### Extrait du texte:

Homo sapiens s’installe en Europe : grottes ornées, statuettes, parures et propulseurs, de l’Aurignacien au Magdalénien.

Avec le Paléolithique supérieur, Homo sapiens déploie une créativité sans précédent. Entre 45 000 et 12 000 ans, c’est l’âge d’or de l’art pariétal et mobilier, et d’une accélération technique continue.

Sapiens, arrivé en Europe il y a environ 45 000 ans, y côtoie quelques millénaires les derniers Néandertaliens avant de rester seul représentant du genre Homo.

Un foisonnement de cultures

Aurignacien, Gravettien, Solutréen, Magdalénien : les cultures se succèdent, chacune avec ses outils, ses parures et ses styles. Le travail de l’os, du bois de renne et de l’ivoire complète désormais celui de la pierre.

Apparaissent l’aiguille à chas, le propulseur, l’arc probable, le harpon : un équipement qui démultiplie l’efficacité de la chasse et la maîtrise du froid.

Chauvet, Lascaux, Altamira : des chefs-d’œuvre vieux de dizaines de millénaires, jamais égalés en force.

### Exercices:
**a.** Reproduisez le passage du texte sur le Paléolithique supérieur depuis « Homo sapiens s’installe » jusqu'à « du genre Homo. » inclus.
**b.** Poursuivez le texte sur le Paléolithique supérieur à partir de sa dernière phrase.

### Extraits de données:
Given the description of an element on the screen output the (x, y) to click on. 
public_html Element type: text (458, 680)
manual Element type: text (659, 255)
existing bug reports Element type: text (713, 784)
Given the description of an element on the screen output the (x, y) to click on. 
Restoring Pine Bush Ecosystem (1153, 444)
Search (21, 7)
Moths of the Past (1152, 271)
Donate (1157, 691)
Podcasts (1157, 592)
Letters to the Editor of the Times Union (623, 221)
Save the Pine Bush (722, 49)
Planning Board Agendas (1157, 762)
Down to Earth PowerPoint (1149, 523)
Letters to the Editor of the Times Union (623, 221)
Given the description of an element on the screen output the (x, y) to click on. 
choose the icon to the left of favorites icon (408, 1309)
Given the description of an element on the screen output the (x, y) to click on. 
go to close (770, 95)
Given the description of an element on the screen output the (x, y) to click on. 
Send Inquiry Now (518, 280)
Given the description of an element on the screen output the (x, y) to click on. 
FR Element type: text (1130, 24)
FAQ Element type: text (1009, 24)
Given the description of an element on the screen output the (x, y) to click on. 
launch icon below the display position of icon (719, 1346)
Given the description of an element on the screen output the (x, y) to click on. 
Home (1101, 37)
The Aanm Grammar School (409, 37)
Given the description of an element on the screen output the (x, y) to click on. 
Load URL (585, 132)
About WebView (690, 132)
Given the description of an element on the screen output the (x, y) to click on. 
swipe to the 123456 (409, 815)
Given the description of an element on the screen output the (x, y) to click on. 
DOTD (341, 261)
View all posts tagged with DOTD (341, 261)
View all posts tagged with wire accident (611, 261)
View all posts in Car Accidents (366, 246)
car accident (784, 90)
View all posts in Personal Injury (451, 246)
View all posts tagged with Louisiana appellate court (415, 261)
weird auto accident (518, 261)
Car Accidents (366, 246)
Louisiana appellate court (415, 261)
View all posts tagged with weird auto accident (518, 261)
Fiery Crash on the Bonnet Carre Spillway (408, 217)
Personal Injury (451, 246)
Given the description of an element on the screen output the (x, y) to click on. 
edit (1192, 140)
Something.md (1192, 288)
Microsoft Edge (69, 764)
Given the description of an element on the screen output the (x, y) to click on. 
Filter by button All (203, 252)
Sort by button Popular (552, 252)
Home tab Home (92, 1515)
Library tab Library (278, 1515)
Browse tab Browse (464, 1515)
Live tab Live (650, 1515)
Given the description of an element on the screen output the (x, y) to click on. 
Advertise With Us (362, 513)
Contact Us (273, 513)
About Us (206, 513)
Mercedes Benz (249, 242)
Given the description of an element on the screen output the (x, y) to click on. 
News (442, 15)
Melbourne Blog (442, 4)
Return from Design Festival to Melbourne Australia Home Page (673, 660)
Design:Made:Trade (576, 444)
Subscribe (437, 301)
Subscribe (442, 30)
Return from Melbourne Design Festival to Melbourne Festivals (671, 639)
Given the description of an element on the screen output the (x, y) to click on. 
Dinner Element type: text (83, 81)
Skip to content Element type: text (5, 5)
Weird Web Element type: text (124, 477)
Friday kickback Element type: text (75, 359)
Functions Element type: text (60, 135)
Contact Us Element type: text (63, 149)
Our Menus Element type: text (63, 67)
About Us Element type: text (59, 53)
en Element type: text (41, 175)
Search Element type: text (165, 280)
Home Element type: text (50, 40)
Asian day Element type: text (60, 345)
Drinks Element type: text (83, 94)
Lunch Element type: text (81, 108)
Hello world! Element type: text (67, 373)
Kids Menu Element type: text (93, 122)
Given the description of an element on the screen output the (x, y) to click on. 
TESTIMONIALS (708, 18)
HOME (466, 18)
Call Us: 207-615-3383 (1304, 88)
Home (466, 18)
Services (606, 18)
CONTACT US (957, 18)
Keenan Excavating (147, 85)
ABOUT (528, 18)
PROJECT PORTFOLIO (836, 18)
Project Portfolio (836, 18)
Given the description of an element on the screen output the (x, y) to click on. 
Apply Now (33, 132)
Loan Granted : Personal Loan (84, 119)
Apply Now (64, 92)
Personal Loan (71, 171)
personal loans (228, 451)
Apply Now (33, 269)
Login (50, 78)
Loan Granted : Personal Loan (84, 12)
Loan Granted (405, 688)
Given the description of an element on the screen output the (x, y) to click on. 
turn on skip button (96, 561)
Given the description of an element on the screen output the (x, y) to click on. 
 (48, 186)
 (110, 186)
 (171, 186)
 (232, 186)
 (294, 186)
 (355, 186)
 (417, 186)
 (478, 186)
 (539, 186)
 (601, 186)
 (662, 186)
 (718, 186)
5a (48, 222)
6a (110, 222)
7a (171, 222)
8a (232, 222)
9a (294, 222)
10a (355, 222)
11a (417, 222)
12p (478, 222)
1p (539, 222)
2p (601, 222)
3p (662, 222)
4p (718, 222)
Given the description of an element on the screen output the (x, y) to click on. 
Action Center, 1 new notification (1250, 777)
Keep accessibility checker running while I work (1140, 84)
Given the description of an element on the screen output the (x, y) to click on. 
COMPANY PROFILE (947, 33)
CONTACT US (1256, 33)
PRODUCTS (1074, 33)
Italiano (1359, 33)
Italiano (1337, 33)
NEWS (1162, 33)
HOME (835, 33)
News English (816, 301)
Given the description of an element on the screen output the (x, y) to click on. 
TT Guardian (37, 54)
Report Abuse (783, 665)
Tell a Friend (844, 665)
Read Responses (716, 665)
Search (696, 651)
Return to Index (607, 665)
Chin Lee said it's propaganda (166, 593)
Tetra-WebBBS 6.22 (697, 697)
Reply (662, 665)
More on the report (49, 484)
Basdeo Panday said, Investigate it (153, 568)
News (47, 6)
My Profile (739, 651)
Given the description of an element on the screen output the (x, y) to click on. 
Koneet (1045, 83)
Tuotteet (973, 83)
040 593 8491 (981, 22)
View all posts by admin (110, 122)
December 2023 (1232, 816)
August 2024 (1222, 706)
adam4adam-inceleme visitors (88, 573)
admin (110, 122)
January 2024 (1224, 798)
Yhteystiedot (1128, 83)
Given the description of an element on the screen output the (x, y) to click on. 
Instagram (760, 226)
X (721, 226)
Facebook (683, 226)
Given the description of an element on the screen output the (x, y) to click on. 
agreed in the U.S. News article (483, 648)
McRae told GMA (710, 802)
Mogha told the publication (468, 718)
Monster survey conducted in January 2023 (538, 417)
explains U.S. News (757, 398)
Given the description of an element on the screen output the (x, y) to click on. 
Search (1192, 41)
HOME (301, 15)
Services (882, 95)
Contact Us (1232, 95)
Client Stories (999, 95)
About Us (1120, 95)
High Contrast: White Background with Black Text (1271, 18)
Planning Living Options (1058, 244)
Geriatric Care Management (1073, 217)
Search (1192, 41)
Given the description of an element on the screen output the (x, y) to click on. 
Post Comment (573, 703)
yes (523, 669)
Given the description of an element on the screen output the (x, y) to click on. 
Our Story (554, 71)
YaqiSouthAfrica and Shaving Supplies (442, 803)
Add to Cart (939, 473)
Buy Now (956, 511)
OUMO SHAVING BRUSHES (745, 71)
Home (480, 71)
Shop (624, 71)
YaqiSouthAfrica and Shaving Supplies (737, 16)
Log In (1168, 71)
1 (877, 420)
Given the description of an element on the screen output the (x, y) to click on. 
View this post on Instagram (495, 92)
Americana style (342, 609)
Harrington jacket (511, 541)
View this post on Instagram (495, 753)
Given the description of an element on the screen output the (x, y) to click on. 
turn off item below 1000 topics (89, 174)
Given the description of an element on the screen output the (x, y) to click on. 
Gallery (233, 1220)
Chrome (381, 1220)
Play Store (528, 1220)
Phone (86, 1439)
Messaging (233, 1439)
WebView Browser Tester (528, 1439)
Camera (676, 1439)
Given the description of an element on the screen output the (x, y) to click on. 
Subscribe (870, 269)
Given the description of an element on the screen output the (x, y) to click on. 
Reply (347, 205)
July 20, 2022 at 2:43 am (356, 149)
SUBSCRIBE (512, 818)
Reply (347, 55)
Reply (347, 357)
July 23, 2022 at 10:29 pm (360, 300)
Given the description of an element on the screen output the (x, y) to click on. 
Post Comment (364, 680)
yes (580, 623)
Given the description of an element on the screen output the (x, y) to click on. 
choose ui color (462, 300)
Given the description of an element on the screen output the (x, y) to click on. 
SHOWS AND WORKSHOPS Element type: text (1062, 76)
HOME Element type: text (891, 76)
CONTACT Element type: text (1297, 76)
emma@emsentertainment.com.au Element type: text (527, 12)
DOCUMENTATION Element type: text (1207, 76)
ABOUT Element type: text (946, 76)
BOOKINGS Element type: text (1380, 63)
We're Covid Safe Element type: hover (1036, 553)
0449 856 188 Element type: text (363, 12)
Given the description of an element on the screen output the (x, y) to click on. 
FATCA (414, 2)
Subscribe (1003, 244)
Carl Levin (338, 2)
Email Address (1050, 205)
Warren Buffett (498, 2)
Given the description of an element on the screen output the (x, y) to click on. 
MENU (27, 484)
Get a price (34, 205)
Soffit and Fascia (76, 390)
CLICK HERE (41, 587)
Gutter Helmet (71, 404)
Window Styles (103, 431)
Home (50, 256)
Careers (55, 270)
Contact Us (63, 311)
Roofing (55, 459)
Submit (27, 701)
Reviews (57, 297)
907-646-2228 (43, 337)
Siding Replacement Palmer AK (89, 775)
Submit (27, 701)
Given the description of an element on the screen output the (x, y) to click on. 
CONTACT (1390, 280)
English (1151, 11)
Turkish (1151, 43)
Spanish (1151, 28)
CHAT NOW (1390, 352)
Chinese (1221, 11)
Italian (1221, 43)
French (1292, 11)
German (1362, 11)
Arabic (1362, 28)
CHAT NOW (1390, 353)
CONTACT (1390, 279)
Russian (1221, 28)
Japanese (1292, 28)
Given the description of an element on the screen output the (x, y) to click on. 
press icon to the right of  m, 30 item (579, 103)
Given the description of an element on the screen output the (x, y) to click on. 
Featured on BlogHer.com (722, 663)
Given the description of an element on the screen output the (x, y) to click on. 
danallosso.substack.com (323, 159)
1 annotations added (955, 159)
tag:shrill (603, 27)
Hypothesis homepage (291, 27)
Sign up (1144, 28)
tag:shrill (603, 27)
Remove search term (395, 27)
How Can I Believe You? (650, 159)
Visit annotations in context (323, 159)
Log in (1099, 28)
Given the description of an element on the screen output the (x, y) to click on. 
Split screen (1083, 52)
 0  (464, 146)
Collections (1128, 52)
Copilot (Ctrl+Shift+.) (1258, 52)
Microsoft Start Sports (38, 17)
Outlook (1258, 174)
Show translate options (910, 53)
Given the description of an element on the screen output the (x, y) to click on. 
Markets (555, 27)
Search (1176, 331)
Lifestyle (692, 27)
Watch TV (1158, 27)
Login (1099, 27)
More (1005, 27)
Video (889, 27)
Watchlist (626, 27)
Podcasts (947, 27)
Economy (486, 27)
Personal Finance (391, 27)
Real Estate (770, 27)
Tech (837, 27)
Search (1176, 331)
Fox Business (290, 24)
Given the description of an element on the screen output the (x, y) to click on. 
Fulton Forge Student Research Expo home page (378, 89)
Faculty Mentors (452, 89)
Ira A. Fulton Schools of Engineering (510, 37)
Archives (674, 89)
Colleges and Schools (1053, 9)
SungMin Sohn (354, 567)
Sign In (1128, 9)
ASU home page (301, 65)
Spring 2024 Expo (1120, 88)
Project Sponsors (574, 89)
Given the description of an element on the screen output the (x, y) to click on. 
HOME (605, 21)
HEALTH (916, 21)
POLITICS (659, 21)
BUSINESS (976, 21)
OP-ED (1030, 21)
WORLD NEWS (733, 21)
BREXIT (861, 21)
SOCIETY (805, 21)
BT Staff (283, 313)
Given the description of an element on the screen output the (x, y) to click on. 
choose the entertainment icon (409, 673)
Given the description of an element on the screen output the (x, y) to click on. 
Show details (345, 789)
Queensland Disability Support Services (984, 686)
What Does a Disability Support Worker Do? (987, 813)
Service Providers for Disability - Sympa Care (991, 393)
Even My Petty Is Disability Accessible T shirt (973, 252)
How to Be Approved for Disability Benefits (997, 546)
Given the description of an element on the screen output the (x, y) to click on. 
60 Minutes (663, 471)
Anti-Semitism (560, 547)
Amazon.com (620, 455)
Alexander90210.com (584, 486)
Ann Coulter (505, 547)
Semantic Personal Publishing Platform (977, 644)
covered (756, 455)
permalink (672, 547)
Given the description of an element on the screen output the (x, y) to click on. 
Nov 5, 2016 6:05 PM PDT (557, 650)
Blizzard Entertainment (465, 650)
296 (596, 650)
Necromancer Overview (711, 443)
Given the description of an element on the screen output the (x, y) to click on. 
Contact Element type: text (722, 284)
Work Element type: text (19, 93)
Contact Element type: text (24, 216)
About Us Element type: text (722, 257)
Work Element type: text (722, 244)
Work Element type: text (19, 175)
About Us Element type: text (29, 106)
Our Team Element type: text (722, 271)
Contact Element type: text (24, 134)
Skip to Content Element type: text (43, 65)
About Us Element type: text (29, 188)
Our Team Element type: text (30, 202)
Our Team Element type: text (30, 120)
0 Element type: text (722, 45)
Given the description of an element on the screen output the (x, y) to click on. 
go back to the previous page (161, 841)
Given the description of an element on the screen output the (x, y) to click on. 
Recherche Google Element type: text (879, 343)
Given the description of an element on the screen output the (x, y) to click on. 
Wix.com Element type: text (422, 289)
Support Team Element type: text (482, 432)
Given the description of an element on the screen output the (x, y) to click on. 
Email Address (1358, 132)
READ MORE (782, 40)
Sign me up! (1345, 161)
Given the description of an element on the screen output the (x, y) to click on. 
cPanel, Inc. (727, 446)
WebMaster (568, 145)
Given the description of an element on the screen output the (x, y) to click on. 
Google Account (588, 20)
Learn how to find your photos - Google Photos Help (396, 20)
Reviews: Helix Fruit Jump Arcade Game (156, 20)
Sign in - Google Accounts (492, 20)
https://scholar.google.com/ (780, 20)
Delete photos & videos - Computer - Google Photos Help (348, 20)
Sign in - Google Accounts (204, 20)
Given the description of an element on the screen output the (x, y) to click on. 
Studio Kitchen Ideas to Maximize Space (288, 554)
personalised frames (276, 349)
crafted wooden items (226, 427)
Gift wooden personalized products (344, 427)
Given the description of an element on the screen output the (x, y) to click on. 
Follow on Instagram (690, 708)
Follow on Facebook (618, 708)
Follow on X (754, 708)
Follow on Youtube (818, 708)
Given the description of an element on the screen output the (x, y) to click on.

### Corrigés:
**a.**
Homo sapiens s’installe en Europe : grottes ornées, statuettes, parures et propulseurs, de l’Aurignacien au Magdalénien.

Avec le Paléolithique supérieur, Homo sapiens déploie une créativité sans précédent. Entre 45 000 et 12 000 ans, c’est l’âge d’or de l’art pariétal et mobilier, et d’une accélération technique continue.

Sapiens, arrivé en Europe il y a environ 45 000 ans, y côtoie quelques millénaires les derniers Néandertaliens avant de rester seul représentant du genre Homo.

**b.**
L’art des cavernes

Chevaux, bisons, lions, rhinocéros et mains négatives ornent les parois, souvent loin de la lumière du jour. Les artistes jouent du relief de la roche, de la perspective et du mouvement avec une maîtrise stupéfiante.

La grotte Chauvet, datée de 36 000 ans, montre que cet art naît d’emblée accompli : il n’y a pas de « maladresse des débuts ».

L’art mobilier et la parure

Statuettes féminines dites « Vénus », propulseurs sculptés, plaquettes gravées, colliers de coquillages et de dents : l’art se porte aussi sur soi et se transporte, signe d’identités et d’échanges.

À retenir

Le Paléolithique supérieur est le moment où l’humanité devient pleinement symbolique : elle peint, sculpte, orne, et raconte le monde.